Descrição de chapéu Coronavírus

Estados governados por republicanos ensaiam retomada desejada por Trump

Texas, Tennessee, Carolina do Sul e Geórgia testam ações para reabrir economia

Austin (Texas)

Uma semana após o presidente Donald Trump anunciar seu plano de reabertura da economia, os Estados Unidos começam a ver medidas serem implementadas para afrouxar o isolamento social em razão da Covid-19.

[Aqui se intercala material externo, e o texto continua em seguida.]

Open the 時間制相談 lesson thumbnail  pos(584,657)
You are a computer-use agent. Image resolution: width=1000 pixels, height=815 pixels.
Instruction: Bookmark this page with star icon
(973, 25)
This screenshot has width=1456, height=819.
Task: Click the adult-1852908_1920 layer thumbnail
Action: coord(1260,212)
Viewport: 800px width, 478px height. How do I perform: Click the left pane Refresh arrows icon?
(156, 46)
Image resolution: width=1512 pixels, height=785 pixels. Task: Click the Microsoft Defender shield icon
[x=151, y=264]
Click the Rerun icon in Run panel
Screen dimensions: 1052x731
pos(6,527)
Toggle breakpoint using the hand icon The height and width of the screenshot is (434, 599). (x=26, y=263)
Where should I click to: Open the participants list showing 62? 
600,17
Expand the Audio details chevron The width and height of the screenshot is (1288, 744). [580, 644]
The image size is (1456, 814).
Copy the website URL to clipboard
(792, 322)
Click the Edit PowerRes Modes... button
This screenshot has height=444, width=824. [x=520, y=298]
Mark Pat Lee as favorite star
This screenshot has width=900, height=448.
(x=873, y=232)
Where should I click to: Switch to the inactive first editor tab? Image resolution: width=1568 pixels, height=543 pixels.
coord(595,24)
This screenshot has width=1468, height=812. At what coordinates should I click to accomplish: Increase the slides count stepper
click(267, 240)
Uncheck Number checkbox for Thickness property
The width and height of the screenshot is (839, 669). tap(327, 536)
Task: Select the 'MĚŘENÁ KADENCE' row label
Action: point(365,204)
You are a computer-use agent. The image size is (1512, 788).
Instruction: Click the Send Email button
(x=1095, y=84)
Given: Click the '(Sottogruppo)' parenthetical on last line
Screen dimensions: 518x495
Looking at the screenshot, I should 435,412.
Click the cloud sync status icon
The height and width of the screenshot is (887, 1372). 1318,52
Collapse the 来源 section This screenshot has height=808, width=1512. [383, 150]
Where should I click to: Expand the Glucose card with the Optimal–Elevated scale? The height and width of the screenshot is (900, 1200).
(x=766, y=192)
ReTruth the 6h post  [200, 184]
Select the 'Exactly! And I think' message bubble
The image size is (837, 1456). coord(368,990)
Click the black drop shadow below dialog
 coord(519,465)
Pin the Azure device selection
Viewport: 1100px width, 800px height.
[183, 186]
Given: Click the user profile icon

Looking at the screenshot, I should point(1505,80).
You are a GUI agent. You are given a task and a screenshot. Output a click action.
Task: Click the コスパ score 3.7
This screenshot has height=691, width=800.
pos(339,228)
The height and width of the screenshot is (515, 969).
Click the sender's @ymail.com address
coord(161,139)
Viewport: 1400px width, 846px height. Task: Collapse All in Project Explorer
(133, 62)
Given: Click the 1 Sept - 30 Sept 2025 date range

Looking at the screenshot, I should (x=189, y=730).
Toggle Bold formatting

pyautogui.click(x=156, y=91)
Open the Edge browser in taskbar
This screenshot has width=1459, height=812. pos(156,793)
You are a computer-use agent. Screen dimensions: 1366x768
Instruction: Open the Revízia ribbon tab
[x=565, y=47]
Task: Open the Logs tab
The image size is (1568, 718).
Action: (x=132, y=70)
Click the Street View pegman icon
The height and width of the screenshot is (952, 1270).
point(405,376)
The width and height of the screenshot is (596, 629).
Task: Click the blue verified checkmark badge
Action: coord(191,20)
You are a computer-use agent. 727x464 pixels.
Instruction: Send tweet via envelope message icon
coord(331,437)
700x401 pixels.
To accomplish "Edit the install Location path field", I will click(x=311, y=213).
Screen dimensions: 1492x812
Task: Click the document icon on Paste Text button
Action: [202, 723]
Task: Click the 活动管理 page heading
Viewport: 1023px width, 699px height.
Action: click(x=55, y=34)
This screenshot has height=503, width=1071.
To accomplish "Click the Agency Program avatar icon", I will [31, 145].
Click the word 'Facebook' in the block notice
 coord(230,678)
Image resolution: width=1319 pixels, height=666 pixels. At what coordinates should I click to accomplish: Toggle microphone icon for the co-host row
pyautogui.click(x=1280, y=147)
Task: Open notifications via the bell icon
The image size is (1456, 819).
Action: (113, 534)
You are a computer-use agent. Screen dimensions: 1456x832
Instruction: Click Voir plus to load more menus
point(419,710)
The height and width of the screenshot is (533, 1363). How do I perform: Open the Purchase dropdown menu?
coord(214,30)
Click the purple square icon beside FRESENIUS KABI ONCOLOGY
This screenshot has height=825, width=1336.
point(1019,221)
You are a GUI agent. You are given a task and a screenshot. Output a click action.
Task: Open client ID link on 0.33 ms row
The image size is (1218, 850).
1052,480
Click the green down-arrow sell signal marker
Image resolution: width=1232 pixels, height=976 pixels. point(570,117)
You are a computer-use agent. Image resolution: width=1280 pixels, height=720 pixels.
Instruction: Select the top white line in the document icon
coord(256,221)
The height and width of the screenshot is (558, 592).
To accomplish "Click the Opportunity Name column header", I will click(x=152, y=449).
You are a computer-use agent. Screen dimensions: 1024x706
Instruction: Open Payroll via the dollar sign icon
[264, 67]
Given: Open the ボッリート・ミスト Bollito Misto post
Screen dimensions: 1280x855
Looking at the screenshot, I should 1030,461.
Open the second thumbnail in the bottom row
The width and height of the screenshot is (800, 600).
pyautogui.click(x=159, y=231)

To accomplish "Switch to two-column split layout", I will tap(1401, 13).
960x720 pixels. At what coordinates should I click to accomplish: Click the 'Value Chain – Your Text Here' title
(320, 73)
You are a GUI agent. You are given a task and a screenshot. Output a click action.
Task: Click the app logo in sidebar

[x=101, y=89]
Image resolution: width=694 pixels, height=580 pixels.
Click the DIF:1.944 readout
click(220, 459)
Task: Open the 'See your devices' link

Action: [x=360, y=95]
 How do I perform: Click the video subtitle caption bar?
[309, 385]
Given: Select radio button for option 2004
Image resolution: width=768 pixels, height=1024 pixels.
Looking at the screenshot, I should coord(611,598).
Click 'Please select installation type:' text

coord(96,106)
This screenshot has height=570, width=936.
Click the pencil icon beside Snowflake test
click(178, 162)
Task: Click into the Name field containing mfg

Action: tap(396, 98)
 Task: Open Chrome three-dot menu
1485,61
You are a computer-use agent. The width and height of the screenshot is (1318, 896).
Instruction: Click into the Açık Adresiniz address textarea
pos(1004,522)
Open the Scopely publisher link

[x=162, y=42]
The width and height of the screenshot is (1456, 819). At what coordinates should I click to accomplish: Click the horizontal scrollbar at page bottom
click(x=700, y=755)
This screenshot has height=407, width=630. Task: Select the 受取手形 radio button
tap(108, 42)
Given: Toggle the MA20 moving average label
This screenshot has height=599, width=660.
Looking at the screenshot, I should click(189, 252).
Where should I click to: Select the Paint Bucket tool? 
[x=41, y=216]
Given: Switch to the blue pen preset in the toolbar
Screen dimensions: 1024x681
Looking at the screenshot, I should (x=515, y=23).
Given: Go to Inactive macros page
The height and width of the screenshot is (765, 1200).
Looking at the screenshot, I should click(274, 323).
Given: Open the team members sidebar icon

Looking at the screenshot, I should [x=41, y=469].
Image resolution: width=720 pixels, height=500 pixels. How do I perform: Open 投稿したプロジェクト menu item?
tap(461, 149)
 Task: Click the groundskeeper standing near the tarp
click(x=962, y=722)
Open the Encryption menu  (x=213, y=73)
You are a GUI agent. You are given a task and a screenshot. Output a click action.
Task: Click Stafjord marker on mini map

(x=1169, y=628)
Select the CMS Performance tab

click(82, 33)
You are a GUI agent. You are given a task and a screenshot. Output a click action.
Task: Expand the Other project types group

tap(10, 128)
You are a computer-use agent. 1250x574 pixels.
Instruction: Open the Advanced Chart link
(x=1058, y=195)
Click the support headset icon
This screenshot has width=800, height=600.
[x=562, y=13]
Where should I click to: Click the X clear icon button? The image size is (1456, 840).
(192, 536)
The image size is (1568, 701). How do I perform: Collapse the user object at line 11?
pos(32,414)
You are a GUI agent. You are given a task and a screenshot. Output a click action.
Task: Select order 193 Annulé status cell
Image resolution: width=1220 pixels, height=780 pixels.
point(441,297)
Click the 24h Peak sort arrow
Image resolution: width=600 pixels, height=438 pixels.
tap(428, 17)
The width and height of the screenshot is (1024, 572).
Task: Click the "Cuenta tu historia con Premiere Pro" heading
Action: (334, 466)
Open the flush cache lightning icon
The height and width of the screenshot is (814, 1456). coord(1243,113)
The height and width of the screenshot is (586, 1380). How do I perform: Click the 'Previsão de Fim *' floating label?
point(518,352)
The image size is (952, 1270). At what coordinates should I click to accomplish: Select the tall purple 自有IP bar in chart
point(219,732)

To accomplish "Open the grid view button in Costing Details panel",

Entre esta sexta (24) e o início da próxima semana, estados como Texas, Tennessee, Carolina do Sul e Geórgia testarão, em graus distintos, ações para tentar reduzir o impacto da suspensão de atividades econômicas adotada em março. Os quatro são governados por políticos do Partido Republicano, de Trump.

Donald Trump fala durante entrevista coletiva sobre a pandemia de coronavírus nos EUA - Mandel Ngan - 23.abr.2020 / AFP

Maior economia do mundo, os EUA são recordistas no número de contaminados e de mortos da pandemia —mais de 864 mil e 49 mil pessoas, respectivamente, segundo a Universidade Johns Hopkins.

São outros os dados que levaram Trump a defender uma retomada "rápida, muito rápida" da economia do país, como ele disse no dia 16 de abril. Nas últimas cinco semanas, 26 milhões de americanos perderam o emprego.

O setor de serviços foi um dos mais atingidos. Lojas, restaurantes e bares tiveram que fechar as portas. A reabertura agora será de maneira distinta em cada estado.

No Texas, o governador Greg Abbott promete uma retomada "lenta e gradual". Nesta sexta, lojas que estavam fechadas poderão abrir com funcionários, mas sem receber clientes em ambientes fechados.

O governo estadual divulgou um guia com normas, que permitem que consumidores retirem produtos na porta dos estabelecimentos e que recebam compras em casa.

Em entrevistas a rádios locais, o governador texano já antecipou que o relaxamento das medidas deverá aumentar na próxima semana, com a possível abertura de salões de beleza e restaurantes.

"Agora estamos começando a ver que o pior pode ter passado", disse Abbott. Segundo ele, o número de mortos, embora trágico, "não chegou nem perto das previsões terríveis e precoces".

Até esta quinta (23), mais de 500 pessoas já tinham morrido em razão da Covid-19 no Texas. Com maior número de vítimas, a Geórgia (800 mortes) prevê um plano mais radical de afrouxamento das medidas de isolamento.

Segundo dados da Johns Hopkins, o número de casos no estado dobrou nas últimas duas semanas.

Mesmo assim, o governador republicano Brian Kemp anunciou que a partir desta sexta serviços como academias, salões de beleza e boliches, que estavam fechados desde março, poderão voltar a abrir. Os restaurantes estarão liberados para funcionar na segunda (27).

A divulgação das medidas na última segunda assustou até mesmo Trump, que já negou a gravidade da pandemia e prometeu que o comércio estaria aberto na Páscoa.

"Ele [Kemp] deve fazer o que achar certo, mas eu discordo das medidas anunciadas", afirmou Trump. "Ainda é muito cedo [para abrir estabelecimentos comerciais]."

Aliado do presidente, Kemp não recuou e confirmou as medidas na quinta. "Acho que essa é a abordagem correta na hora certa."

A decisão foi criticada pela prefeita de Atlanta (maior cidade da Geórgia), a democrata Keisha Lance Bottoms. “Continuarei pedindo aos moradores da cidade que fiquem em casa, fiquem seguros e tomem decisões com base nos melhores interesses de suas famílias”, disse.

O poder para determinar a abertura do comércio e de outras atividades econômicas nos EUA é dos governadores. Por isso, o guia lançado por Trump no dia 16 teve caráter de orientação, já que os estados não são obrigados a seguir as medidas.

O plano traçado pela Casa Branca define três critérios para os estados iniciarem uma abertura: declínio no número de casos confirmados e no total de registros de pessoas com sintomas e que ainda não receberam diagnóstico nos últimos 14 dias, e garantia de atendimento por parte dos hospitais, que devem ter um programa "robusto de testes".

Epidemiologistas criticaram os critérios adotados pelo governo. Especialistas da universidade Johns Hopkins, por exemplo, defendem adoção de mais metas para liberar a abertura.

Entre elas, eles citam a capacidade de testar todos os pacientes com sintomas de Covid-19 e as pessoas que tiveram contato com eles —o que não está sendo feito em escala no país.